→ **PROMPT**
When you reach the line that contains "You are a computer-use agent. Screen", set down that line and every one after it through the end of the records, exactly as written and with no pictures.

→ **EXERCISE DATA**

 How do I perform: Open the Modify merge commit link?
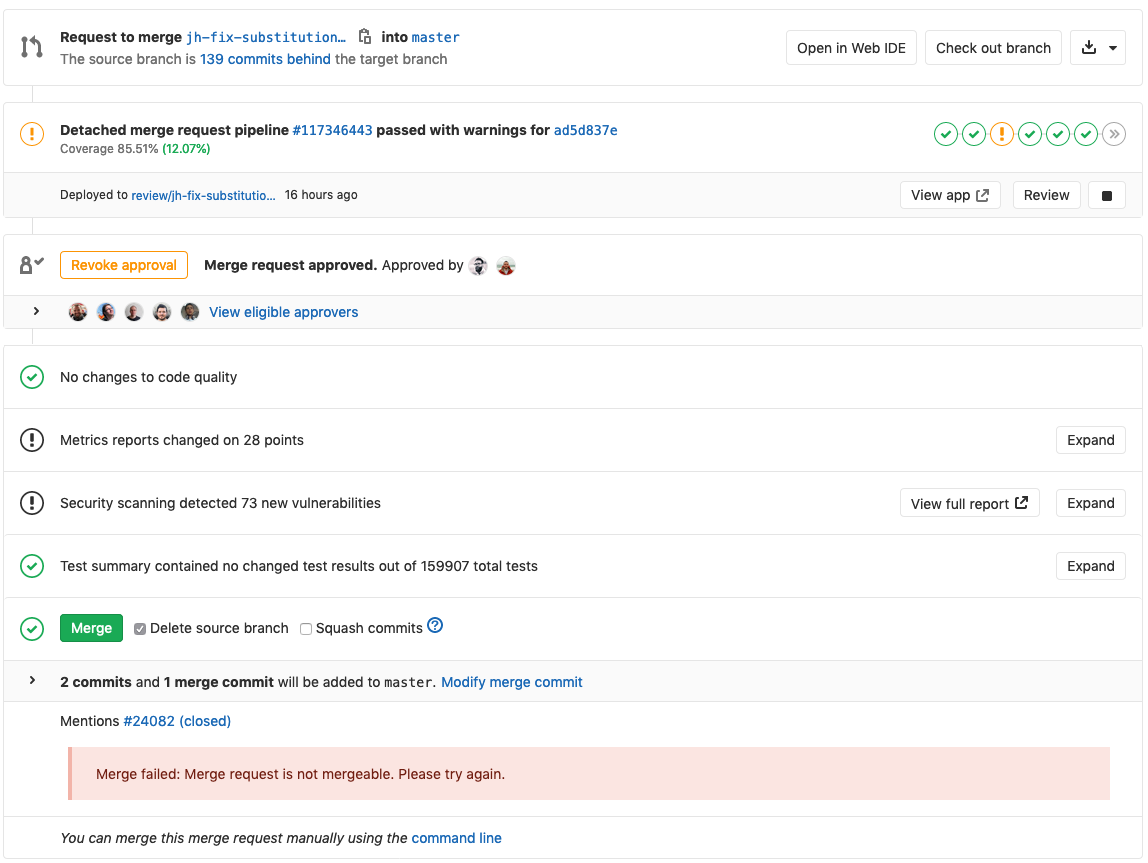pyautogui.click(x=511, y=682)
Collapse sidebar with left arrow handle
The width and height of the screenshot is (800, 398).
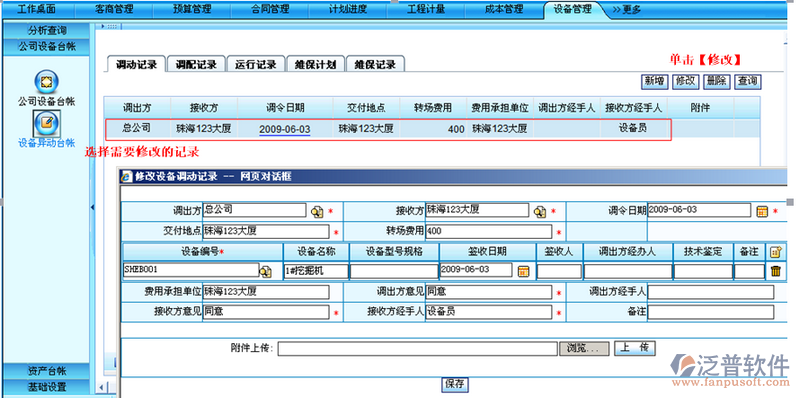tap(92, 207)
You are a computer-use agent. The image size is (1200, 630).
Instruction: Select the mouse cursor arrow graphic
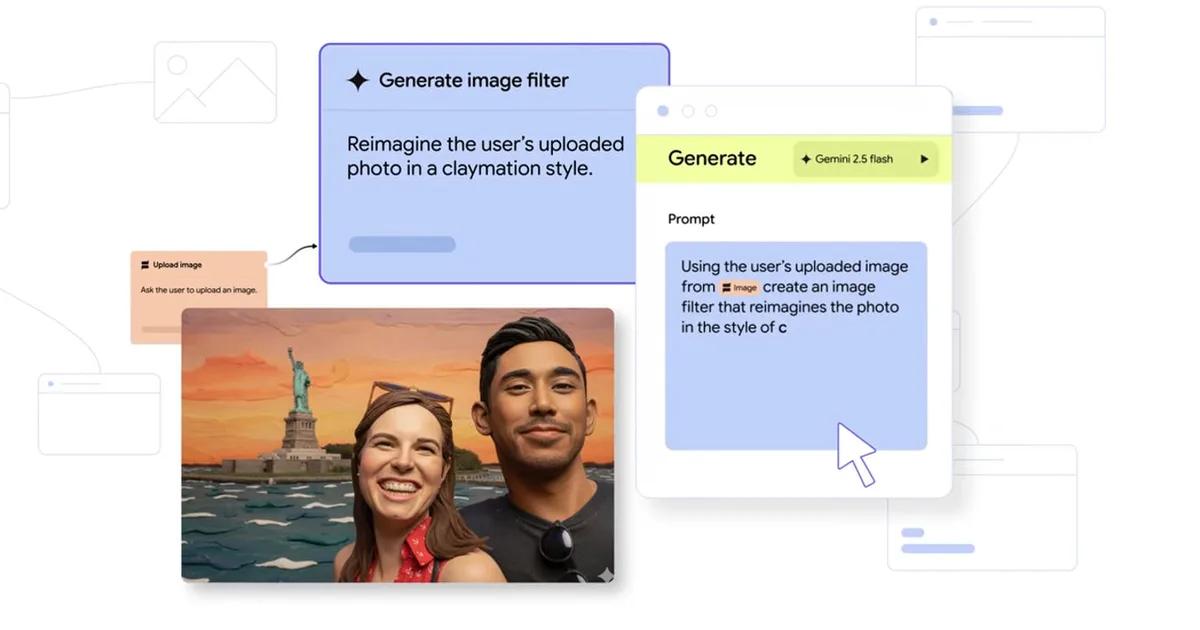pyautogui.click(x=858, y=455)
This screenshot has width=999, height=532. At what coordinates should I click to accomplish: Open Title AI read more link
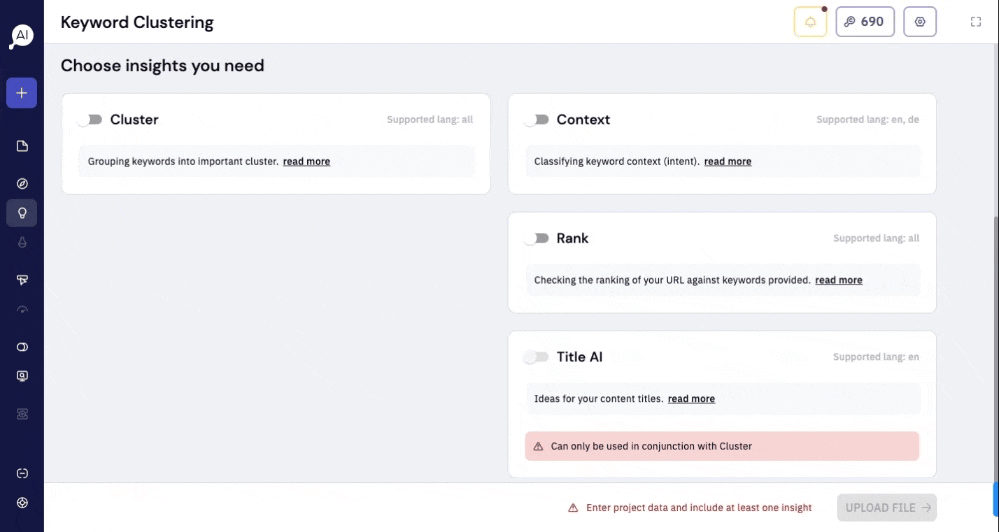pyautogui.click(x=691, y=399)
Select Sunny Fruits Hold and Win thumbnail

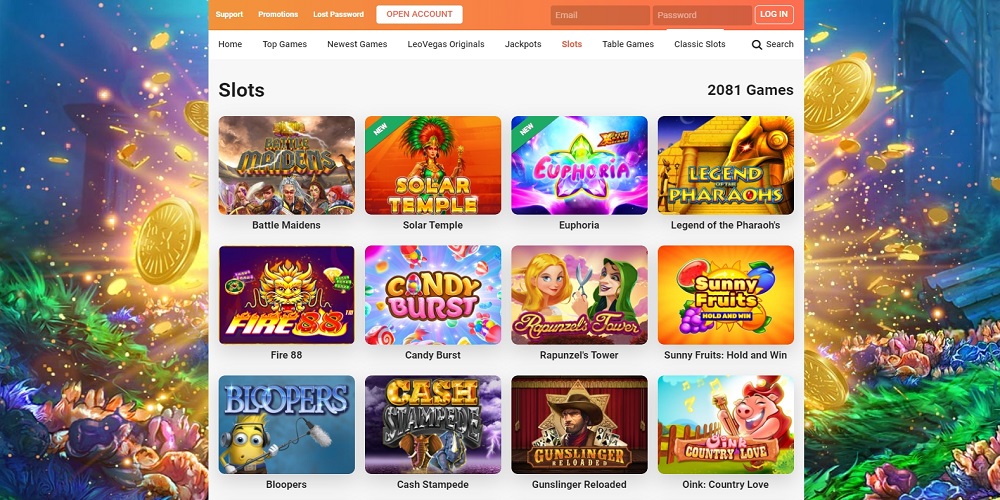click(x=726, y=295)
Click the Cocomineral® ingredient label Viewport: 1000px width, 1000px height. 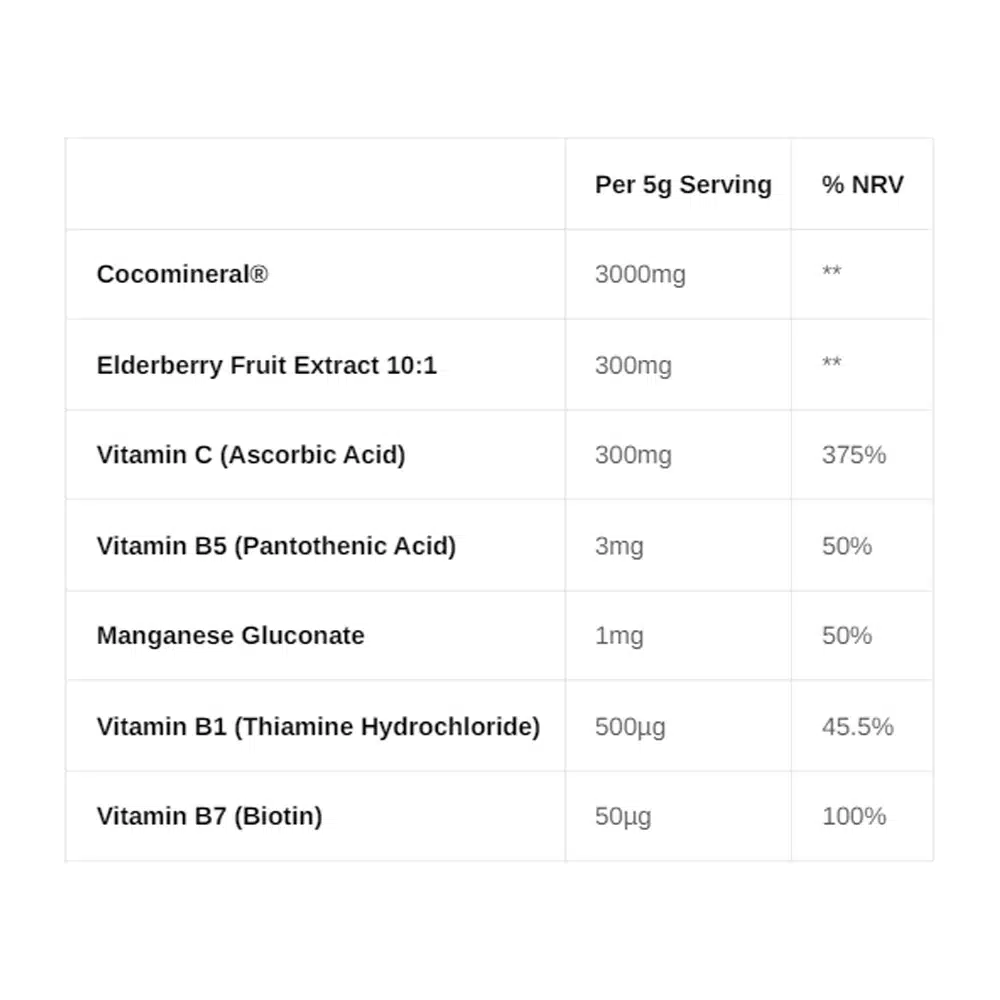(182, 274)
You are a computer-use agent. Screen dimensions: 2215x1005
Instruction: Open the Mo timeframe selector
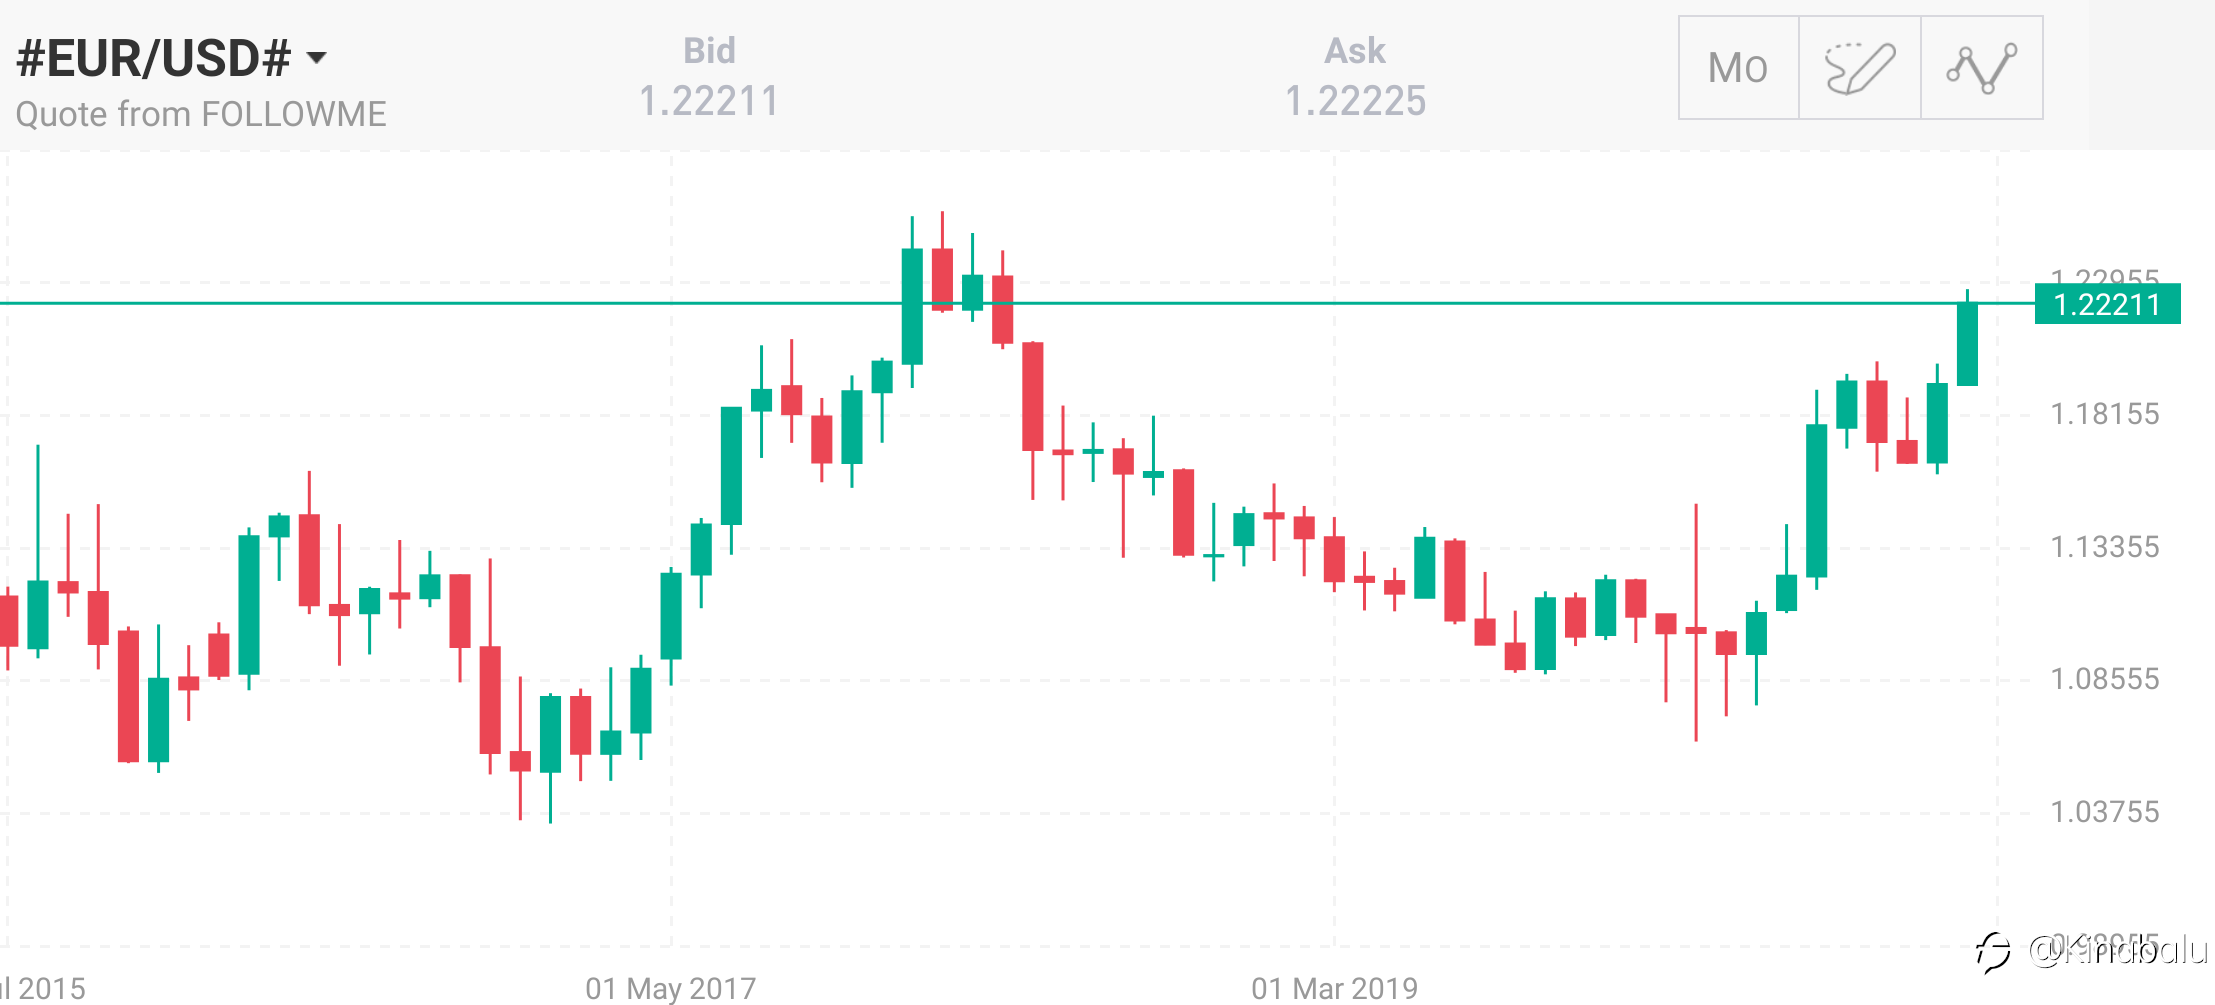tap(1738, 68)
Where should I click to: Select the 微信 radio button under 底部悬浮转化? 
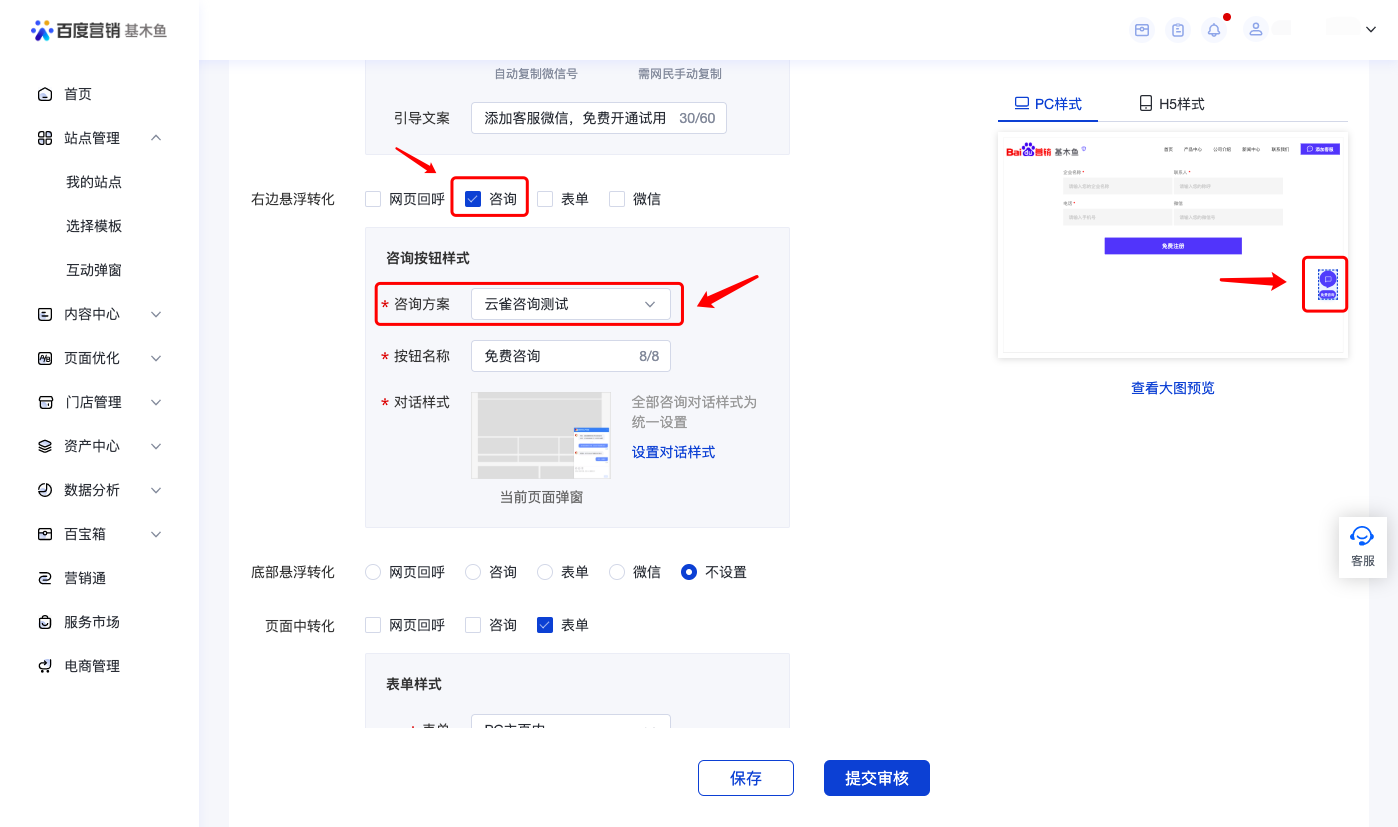coord(616,571)
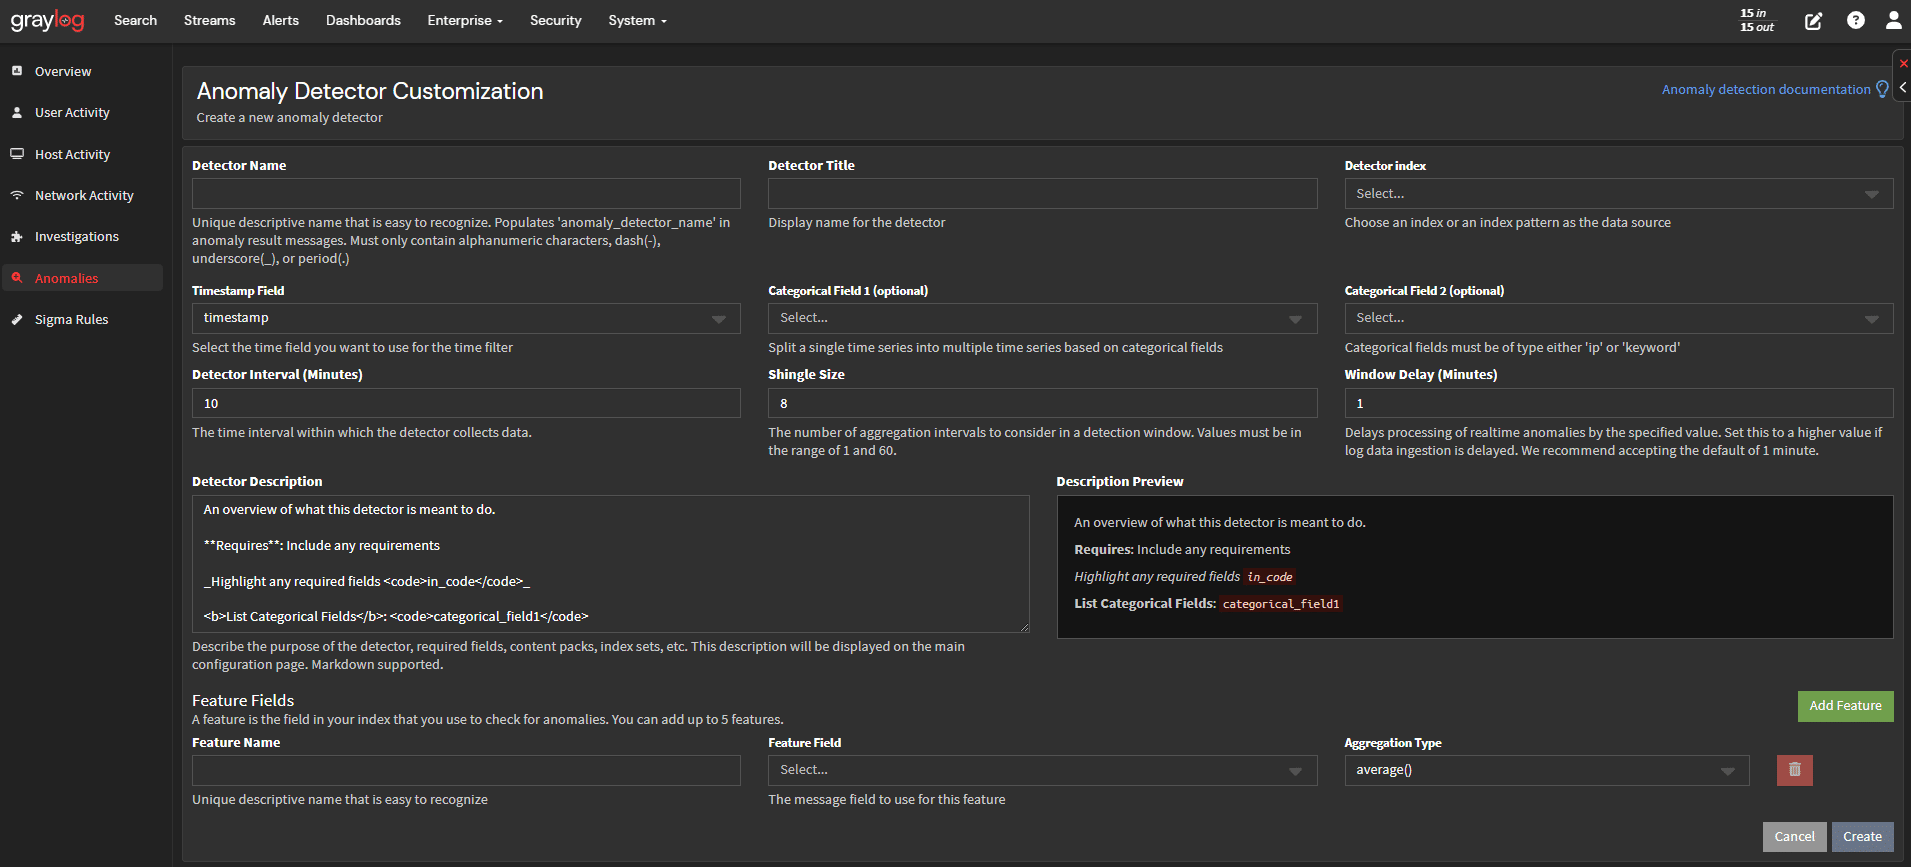The width and height of the screenshot is (1911, 867).
Task: Open the Enterprise menu
Action: click(464, 21)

→ **EXERCISE ANSWER**
You are a computer-use agent. Screen dimensions: 2215x1005
Instruction: Open the Mo timeframe selector
tap(1738, 68)
Where should I click to: Select the 微信 radio button under 底部悬浮转化? 
coord(616,571)
The width and height of the screenshot is (1911, 867).
Task: Open the Enterprise menu
Action: click(464, 21)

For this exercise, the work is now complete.